TO DO: Each line of the listing that contains "first" should be found and copied.
───── SUPPLIED DATA ─────
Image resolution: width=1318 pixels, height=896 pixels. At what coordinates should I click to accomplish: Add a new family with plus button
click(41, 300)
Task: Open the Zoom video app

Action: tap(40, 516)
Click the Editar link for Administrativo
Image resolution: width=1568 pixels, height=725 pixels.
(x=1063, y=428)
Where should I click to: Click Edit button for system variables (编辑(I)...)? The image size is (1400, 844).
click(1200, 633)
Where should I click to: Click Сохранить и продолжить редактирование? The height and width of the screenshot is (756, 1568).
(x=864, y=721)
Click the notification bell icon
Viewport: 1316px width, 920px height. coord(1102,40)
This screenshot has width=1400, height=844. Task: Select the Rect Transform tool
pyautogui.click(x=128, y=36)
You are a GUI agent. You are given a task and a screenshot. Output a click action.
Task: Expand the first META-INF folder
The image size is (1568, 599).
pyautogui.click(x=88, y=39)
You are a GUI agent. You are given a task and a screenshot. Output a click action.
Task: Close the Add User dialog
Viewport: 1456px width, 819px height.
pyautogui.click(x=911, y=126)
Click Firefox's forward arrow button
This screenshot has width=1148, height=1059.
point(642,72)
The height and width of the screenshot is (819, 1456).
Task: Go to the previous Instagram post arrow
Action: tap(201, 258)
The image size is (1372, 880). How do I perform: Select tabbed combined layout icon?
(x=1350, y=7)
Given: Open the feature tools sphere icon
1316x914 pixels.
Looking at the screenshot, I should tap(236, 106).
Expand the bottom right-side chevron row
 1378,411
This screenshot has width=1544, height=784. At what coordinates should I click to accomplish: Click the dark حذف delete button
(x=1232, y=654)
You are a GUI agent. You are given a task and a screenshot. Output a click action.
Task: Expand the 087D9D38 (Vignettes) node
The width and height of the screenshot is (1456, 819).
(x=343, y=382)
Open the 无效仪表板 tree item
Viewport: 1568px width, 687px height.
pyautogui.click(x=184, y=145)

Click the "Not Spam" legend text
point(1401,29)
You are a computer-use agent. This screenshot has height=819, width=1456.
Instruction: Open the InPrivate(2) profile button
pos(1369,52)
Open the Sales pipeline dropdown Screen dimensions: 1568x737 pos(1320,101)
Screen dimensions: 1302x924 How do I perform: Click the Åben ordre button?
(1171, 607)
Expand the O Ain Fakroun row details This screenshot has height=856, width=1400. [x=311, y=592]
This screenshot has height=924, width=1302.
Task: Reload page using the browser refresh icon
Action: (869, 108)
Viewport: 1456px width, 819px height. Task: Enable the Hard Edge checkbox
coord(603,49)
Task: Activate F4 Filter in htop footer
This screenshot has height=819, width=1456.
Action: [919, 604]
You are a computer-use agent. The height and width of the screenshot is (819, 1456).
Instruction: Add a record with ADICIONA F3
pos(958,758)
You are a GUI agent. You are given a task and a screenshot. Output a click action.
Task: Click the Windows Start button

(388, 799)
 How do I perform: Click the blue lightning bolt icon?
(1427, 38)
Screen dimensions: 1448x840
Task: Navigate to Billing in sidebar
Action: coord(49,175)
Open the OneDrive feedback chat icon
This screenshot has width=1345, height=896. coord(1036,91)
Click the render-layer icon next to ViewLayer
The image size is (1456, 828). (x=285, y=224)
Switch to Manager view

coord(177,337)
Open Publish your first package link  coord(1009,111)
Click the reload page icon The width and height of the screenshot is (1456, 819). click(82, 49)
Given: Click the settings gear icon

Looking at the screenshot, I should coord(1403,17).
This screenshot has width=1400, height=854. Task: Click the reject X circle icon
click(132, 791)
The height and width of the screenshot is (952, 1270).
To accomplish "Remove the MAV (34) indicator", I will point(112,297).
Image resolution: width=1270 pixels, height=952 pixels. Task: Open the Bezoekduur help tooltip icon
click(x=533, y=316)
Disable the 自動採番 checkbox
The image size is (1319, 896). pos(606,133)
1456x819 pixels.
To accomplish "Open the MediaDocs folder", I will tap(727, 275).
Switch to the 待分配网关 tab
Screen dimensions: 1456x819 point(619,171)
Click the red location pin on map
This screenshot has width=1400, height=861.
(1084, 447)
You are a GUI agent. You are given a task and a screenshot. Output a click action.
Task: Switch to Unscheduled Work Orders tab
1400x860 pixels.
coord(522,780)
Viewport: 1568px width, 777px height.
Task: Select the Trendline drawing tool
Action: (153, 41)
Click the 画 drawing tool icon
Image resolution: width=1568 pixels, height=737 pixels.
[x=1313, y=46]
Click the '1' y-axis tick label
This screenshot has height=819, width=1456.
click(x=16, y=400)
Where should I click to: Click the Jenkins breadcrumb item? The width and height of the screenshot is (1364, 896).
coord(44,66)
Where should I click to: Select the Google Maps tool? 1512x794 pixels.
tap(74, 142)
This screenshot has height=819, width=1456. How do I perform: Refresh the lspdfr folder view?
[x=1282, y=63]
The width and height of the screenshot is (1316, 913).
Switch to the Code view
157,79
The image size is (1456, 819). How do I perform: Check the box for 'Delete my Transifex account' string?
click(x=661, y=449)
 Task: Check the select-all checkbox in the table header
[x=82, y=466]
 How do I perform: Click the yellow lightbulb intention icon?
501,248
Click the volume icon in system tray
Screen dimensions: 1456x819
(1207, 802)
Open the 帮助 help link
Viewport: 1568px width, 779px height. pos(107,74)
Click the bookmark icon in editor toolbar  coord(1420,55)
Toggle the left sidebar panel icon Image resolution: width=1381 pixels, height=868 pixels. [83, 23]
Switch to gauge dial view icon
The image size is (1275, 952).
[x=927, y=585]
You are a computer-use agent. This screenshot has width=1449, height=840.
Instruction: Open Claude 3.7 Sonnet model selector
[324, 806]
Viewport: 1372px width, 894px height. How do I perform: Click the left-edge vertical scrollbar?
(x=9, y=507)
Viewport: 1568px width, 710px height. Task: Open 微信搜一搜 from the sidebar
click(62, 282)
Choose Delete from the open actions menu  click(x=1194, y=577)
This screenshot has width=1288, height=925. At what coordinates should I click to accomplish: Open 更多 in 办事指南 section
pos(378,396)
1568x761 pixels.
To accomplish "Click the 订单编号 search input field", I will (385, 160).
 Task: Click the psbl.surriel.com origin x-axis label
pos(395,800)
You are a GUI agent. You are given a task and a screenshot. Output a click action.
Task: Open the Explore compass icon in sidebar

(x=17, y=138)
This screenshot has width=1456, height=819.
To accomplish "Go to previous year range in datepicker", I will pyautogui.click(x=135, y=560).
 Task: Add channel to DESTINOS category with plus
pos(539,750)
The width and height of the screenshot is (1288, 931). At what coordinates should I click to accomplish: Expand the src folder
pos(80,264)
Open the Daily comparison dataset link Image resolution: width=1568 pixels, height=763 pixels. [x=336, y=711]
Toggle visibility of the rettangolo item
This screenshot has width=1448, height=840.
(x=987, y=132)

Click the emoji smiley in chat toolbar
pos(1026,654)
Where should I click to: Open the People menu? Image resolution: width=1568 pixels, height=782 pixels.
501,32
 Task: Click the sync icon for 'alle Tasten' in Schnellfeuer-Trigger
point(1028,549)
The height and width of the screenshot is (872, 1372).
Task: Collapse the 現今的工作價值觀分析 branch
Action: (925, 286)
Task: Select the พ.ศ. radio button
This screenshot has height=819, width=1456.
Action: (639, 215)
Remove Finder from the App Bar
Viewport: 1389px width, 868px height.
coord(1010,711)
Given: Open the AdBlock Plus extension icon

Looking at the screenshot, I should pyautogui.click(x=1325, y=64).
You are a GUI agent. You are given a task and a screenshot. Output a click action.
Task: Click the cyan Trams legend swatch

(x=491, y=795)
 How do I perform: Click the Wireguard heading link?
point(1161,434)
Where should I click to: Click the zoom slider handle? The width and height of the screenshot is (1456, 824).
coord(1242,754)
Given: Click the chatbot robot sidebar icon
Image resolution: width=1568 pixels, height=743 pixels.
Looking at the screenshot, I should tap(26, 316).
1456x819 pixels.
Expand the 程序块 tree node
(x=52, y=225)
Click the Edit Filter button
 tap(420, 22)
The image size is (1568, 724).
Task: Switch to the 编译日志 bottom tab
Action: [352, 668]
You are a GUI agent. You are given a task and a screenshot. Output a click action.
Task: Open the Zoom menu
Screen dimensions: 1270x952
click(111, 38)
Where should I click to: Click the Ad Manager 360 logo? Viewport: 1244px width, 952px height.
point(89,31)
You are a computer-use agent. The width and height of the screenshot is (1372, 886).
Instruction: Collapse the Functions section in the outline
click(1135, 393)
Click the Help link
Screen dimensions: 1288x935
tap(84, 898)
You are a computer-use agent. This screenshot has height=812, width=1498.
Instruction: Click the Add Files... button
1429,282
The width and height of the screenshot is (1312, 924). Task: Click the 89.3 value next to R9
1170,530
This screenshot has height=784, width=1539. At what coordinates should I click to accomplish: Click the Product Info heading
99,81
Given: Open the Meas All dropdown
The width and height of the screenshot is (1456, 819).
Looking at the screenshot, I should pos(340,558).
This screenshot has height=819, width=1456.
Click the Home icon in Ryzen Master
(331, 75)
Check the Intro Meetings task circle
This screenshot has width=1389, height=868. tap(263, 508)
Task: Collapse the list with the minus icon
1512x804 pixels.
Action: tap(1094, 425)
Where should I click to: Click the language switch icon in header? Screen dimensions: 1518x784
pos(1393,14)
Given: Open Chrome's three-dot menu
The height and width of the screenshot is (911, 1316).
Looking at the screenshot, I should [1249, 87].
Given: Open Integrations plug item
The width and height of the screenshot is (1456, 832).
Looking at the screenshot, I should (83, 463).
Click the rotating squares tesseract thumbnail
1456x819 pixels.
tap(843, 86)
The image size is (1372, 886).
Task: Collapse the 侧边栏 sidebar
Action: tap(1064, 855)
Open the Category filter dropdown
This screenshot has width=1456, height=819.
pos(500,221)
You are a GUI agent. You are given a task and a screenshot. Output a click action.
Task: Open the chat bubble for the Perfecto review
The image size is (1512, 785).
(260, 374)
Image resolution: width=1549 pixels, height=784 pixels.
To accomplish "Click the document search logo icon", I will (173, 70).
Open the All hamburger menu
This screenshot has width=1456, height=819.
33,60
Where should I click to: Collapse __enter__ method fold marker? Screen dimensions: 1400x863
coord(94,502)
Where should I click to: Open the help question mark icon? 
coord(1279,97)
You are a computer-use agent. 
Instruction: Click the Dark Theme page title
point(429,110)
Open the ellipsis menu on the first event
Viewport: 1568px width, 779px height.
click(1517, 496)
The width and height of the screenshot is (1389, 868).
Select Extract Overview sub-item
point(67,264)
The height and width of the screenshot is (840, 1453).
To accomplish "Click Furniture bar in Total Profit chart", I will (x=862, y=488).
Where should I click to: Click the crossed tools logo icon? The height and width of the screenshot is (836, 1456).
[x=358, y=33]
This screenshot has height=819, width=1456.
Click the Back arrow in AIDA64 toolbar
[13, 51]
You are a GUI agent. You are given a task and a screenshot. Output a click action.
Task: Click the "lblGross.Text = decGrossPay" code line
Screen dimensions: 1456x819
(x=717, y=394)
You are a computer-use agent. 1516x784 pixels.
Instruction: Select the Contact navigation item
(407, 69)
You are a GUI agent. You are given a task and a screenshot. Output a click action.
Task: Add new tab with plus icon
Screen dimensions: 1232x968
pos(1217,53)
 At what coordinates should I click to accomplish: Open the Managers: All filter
─────
OUTPUT FOR THIS TASK:
Task: Expand the first META-INF folder
Open Publish your first package link  coord(1009,111)
Open the ellipsis menu on the first event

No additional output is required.